Stored data
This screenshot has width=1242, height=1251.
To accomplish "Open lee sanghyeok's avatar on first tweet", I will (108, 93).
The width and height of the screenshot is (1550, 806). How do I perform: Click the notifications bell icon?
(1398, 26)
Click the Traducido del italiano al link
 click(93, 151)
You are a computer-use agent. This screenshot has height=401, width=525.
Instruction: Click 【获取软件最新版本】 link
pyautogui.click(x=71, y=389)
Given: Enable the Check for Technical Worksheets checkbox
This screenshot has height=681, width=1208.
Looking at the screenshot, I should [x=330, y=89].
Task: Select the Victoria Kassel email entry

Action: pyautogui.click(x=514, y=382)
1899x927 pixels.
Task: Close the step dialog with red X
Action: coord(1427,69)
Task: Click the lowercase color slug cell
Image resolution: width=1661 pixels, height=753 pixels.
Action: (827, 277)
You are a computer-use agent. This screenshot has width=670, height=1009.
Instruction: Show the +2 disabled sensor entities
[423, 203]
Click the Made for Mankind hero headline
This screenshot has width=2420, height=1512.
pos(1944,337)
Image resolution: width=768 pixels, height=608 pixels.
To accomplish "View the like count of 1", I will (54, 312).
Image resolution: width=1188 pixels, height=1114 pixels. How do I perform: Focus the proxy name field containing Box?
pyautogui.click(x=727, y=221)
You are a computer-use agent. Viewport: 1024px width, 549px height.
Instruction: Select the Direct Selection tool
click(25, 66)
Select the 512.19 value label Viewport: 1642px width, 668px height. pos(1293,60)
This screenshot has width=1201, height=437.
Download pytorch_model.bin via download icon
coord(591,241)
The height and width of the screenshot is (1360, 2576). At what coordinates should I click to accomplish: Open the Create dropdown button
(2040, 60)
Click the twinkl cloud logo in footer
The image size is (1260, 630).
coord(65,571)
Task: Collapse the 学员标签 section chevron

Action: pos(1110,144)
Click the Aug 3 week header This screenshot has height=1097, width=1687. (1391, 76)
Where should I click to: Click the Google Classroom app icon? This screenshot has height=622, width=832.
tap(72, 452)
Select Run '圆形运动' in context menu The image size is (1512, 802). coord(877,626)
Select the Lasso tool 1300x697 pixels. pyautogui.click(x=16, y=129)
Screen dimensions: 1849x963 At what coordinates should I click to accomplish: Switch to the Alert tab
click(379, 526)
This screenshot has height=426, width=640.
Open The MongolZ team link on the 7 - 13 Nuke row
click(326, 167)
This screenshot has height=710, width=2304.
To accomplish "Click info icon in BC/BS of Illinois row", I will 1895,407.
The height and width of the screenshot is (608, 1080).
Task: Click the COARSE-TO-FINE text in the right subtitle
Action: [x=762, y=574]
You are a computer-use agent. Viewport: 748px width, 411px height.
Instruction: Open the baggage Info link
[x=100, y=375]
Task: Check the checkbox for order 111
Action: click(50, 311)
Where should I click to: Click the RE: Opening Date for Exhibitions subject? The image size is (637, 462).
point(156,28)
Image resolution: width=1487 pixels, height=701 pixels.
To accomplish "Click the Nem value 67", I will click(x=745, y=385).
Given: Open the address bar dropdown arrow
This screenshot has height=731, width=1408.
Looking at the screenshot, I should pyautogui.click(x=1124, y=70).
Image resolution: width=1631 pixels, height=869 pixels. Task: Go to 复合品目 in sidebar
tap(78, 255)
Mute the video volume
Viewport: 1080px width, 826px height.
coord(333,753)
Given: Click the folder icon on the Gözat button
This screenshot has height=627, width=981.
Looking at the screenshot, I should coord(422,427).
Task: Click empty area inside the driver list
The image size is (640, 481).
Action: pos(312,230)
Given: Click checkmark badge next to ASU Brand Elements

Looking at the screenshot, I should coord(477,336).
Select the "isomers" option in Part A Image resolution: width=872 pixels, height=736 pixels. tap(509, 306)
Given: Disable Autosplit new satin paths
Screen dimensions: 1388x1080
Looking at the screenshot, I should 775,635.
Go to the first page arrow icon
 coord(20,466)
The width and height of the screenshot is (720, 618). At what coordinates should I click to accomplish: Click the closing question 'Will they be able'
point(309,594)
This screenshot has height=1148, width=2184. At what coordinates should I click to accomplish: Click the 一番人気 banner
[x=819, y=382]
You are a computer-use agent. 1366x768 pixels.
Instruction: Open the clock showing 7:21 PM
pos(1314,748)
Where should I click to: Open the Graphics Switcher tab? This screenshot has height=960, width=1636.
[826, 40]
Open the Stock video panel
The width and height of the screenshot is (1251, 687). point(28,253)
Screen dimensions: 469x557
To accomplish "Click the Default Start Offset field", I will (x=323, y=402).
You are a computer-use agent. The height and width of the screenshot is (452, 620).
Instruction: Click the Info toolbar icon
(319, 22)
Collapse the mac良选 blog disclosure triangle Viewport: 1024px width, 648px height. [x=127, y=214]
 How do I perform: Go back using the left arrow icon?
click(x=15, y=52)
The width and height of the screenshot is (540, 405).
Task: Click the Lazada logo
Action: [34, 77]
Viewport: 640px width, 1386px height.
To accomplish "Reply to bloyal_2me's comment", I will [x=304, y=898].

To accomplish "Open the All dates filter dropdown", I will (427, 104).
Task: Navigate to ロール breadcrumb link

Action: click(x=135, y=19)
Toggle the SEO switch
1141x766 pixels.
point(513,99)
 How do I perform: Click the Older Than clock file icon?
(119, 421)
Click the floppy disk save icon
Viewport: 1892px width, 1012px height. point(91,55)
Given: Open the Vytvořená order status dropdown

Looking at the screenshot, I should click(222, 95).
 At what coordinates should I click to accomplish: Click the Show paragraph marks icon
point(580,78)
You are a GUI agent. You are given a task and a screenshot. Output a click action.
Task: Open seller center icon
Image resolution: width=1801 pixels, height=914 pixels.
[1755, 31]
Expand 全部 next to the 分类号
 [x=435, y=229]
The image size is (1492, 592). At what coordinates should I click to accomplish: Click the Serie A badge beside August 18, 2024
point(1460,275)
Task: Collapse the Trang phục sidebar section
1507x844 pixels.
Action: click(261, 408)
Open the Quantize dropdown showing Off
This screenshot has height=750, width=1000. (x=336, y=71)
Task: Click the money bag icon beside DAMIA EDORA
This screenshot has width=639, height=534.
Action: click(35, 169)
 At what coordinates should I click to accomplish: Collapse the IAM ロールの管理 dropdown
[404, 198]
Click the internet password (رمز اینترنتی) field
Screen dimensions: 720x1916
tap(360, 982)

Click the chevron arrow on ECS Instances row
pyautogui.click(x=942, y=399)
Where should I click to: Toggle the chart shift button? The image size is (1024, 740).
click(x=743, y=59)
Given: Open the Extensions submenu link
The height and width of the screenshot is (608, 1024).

Work request –
Output the records above in their entirety, exactly.

Answer to the exercise –
This screenshot has width=1242, height=1251.
To accomplish "Open lee sanghyeok's avatar on first tweet", I will (108, 93).
The width and height of the screenshot is (1550, 806). How do I perform: Click the notifications bell icon?
(1398, 26)
Click the Traducido del italiano al link
 click(93, 151)
You are a computer-use agent. This screenshot has height=401, width=525.
Instruction: Click 【获取软件最新版本】 link
pyautogui.click(x=71, y=389)
Given: Enable the Check for Technical Worksheets checkbox
This screenshot has height=681, width=1208.
Looking at the screenshot, I should [x=330, y=89].
Task: Select the Victoria Kassel email entry

Action: pyautogui.click(x=514, y=382)
1899x927 pixels.
Task: Close the step dialog with red X
Action: coord(1427,69)
Task: Click the lowercase color slug cell
Image resolution: width=1661 pixels, height=753 pixels.
Action: (827, 277)
You are a computer-use agent. This screenshot has width=670, height=1009.
Instruction: Show the +2 disabled sensor entities
[423, 203]
Click the Made for Mankind hero headline
This screenshot has width=2420, height=1512.
pos(1944,337)
Image resolution: width=768 pixels, height=608 pixels.
To accomplish "View the like count of 1", I will (54, 312).
Image resolution: width=1188 pixels, height=1114 pixels. How do I perform: Focus the proxy name field containing Box?
pyautogui.click(x=727, y=221)
You are a computer-use agent. Viewport: 1024px width, 549px height.
Instruction: Select the Direct Selection tool
click(25, 66)
Select the 512.19 value label Viewport: 1642px width, 668px height. pos(1293,60)
This screenshot has width=1201, height=437.
Download pytorch_model.bin via download icon
coord(591,241)
The height and width of the screenshot is (1360, 2576). At what coordinates should I click to accomplish: Open the Create dropdown button
(2040, 60)
Click the twinkl cloud logo in footer
The image size is (1260, 630).
coord(65,571)
Task: Collapse the 学员标签 section chevron

Action: pos(1110,144)
Click the Aug 3 week header This screenshot has height=1097, width=1687. (1391, 76)
Where should I click to: Click the Google Classroom app icon? This screenshot has height=622, width=832.
tap(72, 452)
Select Run '圆形运动' in context menu The image size is (1512, 802). coord(877,626)
Select the Lasso tool 1300x697 pixels. pyautogui.click(x=16, y=129)
Screen dimensions: 1849x963 At what coordinates should I click to accomplish: Switch to the Alert tab
click(379, 526)
This screenshot has height=426, width=640.
Open The MongolZ team link on the 7 - 13 Nuke row
click(326, 167)
This screenshot has height=710, width=2304.
To accomplish "Click info icon in BC/BS of Illinois row", I will 1895,407.
The height and width of the screenshot is (608, 1080).
Task: Click the COARSE-TO-FINE text in the right subtitle
Action: [x=762, y=574]
You are a computer-use agent. Viewport: 748px width, 411px height.
Instruction: Open the baggage Info link
[x=100, y=375]
Task: Check the checkbox for order 111
Action: click(50, 311)
Where should I click to: Click the RE: Opening Date for Exhibitions subject? The image size is (637, 462).
point(156,28)
Image resolution: width=1487 pixels, height=701 pixels.
To accomplish "Click the Nem value 67", I will click(x=745, y=385).
Given: Open the address bar dropdown arrow
This screenshot has height=731, width=1408.
Looking at the screenshot, I should pyautogui.click(x=1124, y=70).
Image resolution: width=1631 pixels, height=869 pixels. Task: Go to 复合品目 in sidebar
tap(78, 255)
Mute the video volume
Viewport: 1080px width, 826px height.
coord(333,753)
Given: Click the folder icon on the Gözat button
This screenshot has height=627, width=981.
Looking at the screenshot, I should coord(422,427).
Task: Click empty area inside the driver list
The image size is (640, 481).
Action: pos(312,230)
Given: Click checkmark badge next to ASU Brand Elements

Looking at the screenshot, I should coord(477,336).
Select the "isomers" option in Part A Image resolution: width=872 pixels, height=736 pixels. tap(509, 306)
Given: Disable Autosplit new satin paths
Screen dimensions: 1388x1080
Looking at the screenshot, I should 775,635.
Go to the first page arrow icon
 coord(20,466)
The width and height of the screenshot is (720, 618). At what coordinates should I click to accomplish: Click the closing question 'Will they be able'
point(309,594)
This screenshot has height=1148, width=2184. At what coordinates should I click to accomplish: Click the 一番人気 banner
[x=819, y=382]
You are a computer-use agent. 1366x768 pixels.
Instruction: Open the clock showing 7:21 PM
pos(1314,748)
Where should I click to: Open the Graphics Switcher tab? This screenshot has height=960, width=1636.
[826, 40]
Open the Stock video panel
The width and height of the screenshot is (1251, 687). point(28,253)
Screen dimensions: 469x557
To accomplish "Click the Default Start Offset field", I will (x=323, y=402).
You are a computer-use agent. The height and width of the screenshot is (452, 620).
Instruction: Click the Info toolbar icon
(319, 22)
Collapse the mac良选 blog disclosure triangle Viewport: 1024px width, 648px height. [x=127, y=214]
 How do I perform: Go back using the left arrow icon?
click(x=15, y=52)
The width and height of the screenshot is (540, 405).
Task: Click the Lazada logo
Action: [34, 77]
Viewport: 640px width, 1386px height.
To accomplish "Reply to bloyal_2me's comment", I will [x=304, y=898].

To accomplish "Open the All dates filter dropdown", I will (427, 104).
Task: Navigate to ロール breadcrumb link

Action: click(x=135, y=19)
Toggle the SEO switch
1141x766 pixels.
point(513,99)
 How do I perform: Click the Older Than clock file icon?
(119, 421)
Click the floppy disk save icon
Viewport: 1892px width, 1012px height. point(91,55)
Given: Open the Vytvořená order status dropdown

Looking at the screenshot, I should click(222, 95).
 At what coordinates should I click to accomplish: Click the Show paragraph marks icon
point(580,78)
You are a GUI agent. You are given a task and a screenshot. Output a click action.
Task: Open seller center icon
Image resolution: width=1801 pixels, height=914 pixels.
[1755, 31]
Expand 全部 next to the 分类号
 [x=435, y=229]
The image size is (1492, 592). At what coordinates should I click to accomplish: Click the Serie A badge beside August 18, 2024
point(1460,275)
Task: Collapse the Trang phục sidebar section
1507x844 pixels.
Action: click(261, 408)
Open the Quantize dropdown showing Off
This screenshot has height=750, width=1000. (x=336, y=71)
Task: Click the money bag icon beside DAMIA EDORA
This screenshot has width=639, height=534.
Action: click(35, 169)
 At what coordinates should I click to accomplish: Collapse the IAM ロールの管理 dropdown
[404, 198]
Click the internet password (رمز اینترنتی) field
Screen dimensions: 720x1916
tap(360, 982)

Click the chevron arrow on ECS Instances row
pyautogui.click(x=942, y=399)
Where should I click to: Toggle the chart shift button? The image size is (1024, 740).
click(x=743, y=59)
Given: Open the Extensions submenu link
The height and width of the screenshot is (608, 1024).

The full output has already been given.